No dia 14 de dezembro, estreia nos cinemas «Krețul», um filme biográfico sobre a vida do judoca Oleg Krețul, que perdeu a visão, mas não o espírito de campeão.
Estamos no final dos anos 90. Oleg Krețul (Nikita Volkov) torna-se campeão europeu de judô, retorna à sua cidade natal, Chișinău, e se casa com sua amada. Mas a felicidade não dura muito – poucos dias depois, eles sofrem um acidente, no qual Oleg perde a visão e sua esposa morre. Nesse momento, seu amigo próximo Vitalik (Sergei Volkov) oferece seu ombro (não apenas no sentido figurado), disposto a sacrificar tudo para ajudar o atleta a seguir em frente.

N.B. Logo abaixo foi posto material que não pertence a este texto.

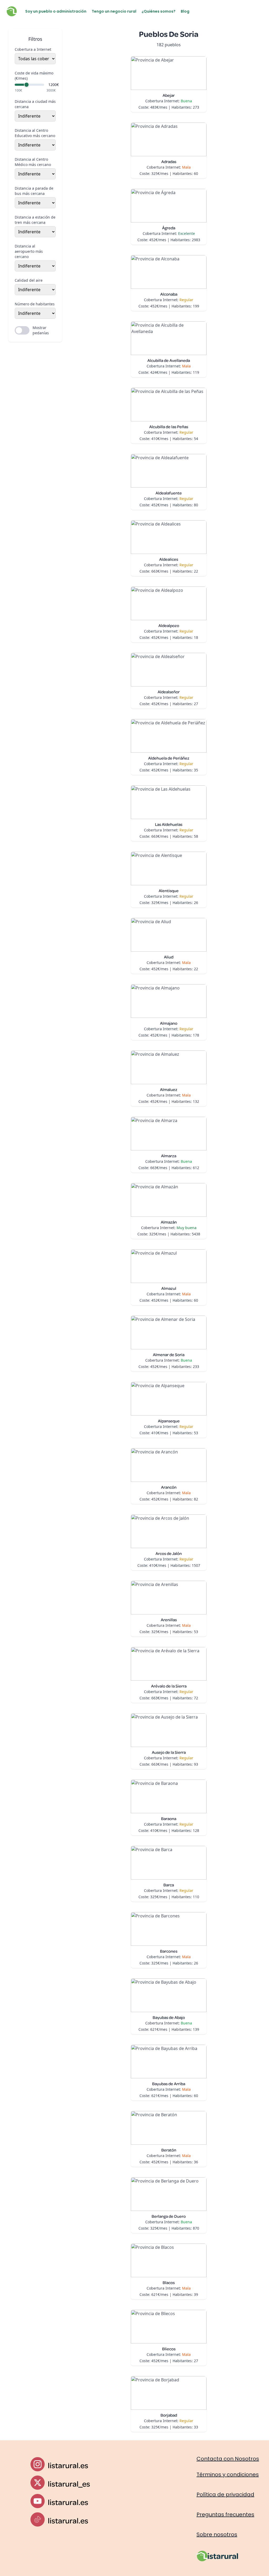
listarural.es (68, 2465)
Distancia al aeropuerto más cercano (29, 251)
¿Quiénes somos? (158, 11)
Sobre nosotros (216, 2534)
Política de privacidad (225, 2494)
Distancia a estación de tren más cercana (35, 220)
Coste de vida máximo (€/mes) (34, 75)
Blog (185, 11)
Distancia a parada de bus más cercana (34, 191)
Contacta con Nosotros (227, 2458)
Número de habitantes (35, 303)
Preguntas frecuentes (225, 2514)
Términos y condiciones (227, 2474)
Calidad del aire (29, 280)
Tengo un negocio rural (114, 11)
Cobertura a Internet (33, 49)
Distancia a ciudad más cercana (35, 104)
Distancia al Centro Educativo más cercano (35, 133)
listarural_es (69, 2483)
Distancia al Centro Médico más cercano (33, 162)
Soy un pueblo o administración (55, 11)
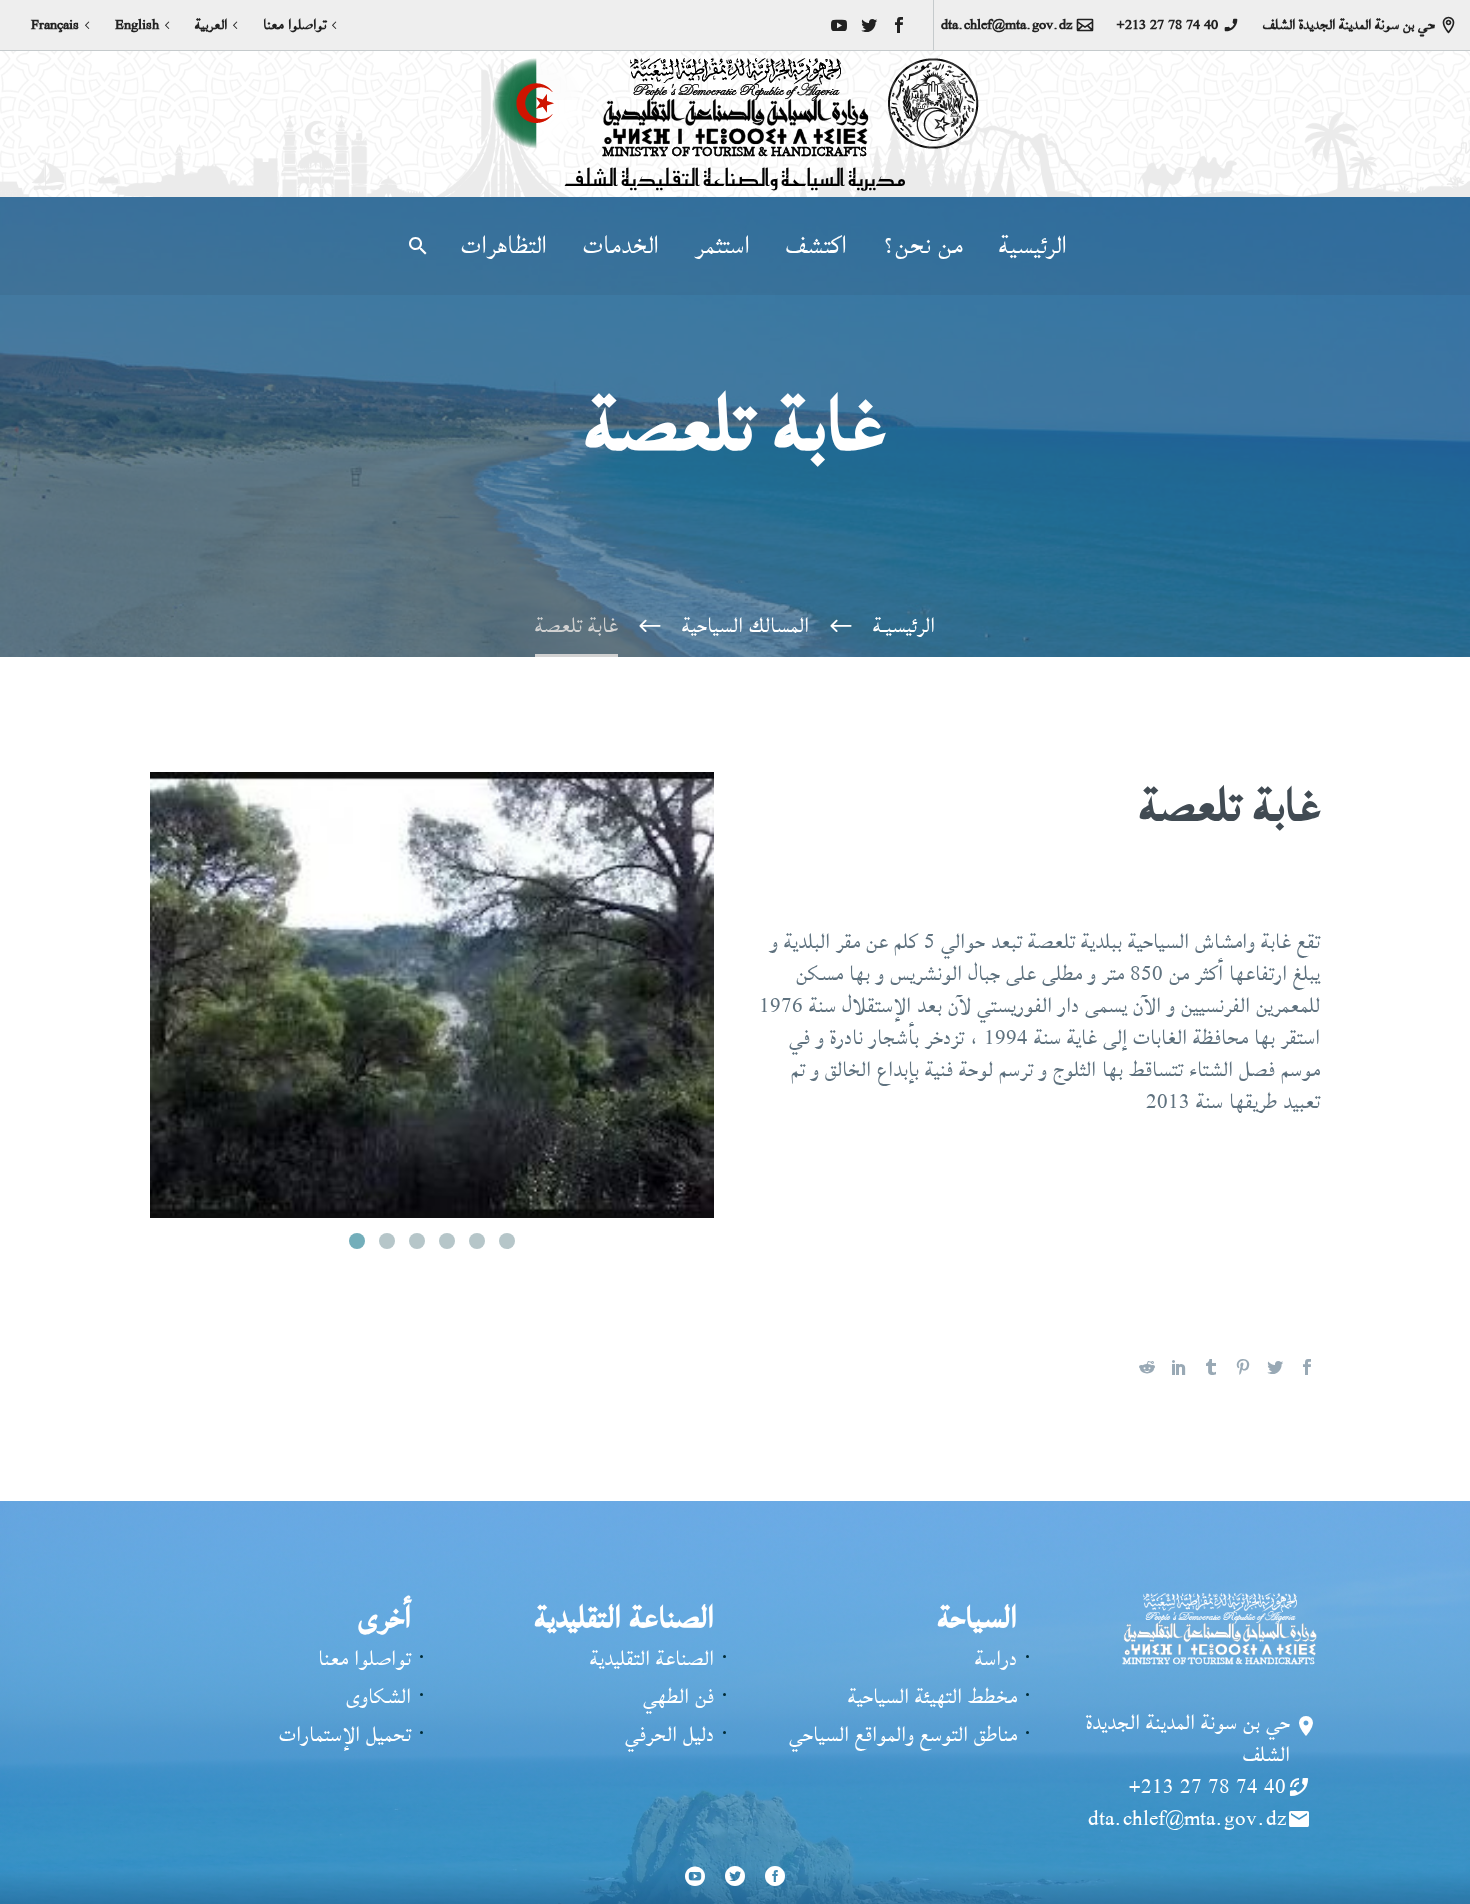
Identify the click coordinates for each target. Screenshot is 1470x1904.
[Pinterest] (1243, 1367)
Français (55, 25)
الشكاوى (378, 1696)
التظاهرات (504, 246)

Um filme com essa premissa poderia facilmente seguir o caminho batido de muitos dramas esportivos edificantes e mostrar como o herói não desistiu, mas, apesar das circunstâncias, tornou-se mais forte e mostrou que todos nós também podemos fazer o mesmo. E no final, haveria um final feliz com lágrimas de alegria nos olhos.
Mas, em vez disso, Alexandra Likhacheva, para quem este filme foi a estreia na direção de longas-metragens, escolheu uma abordagem diferente. «Krețul» está mais próximo de «O Caçador de Raposas» do que de «O Lado Bom da Vida». O esporte aqui é um pano de fundo, um catalisador para o que interessa mais à diretora – as relações entre amigos. Sim, há cenas de competições e algum subtexto social, não à toa o filme inclui episódios em que os heróis literalmente não têm dinheiro para pagar um chá. Mas estas são apenas algumas peças no mosaico geral das condições em que se desenvolvem as relações entre Oleg e Vitalik.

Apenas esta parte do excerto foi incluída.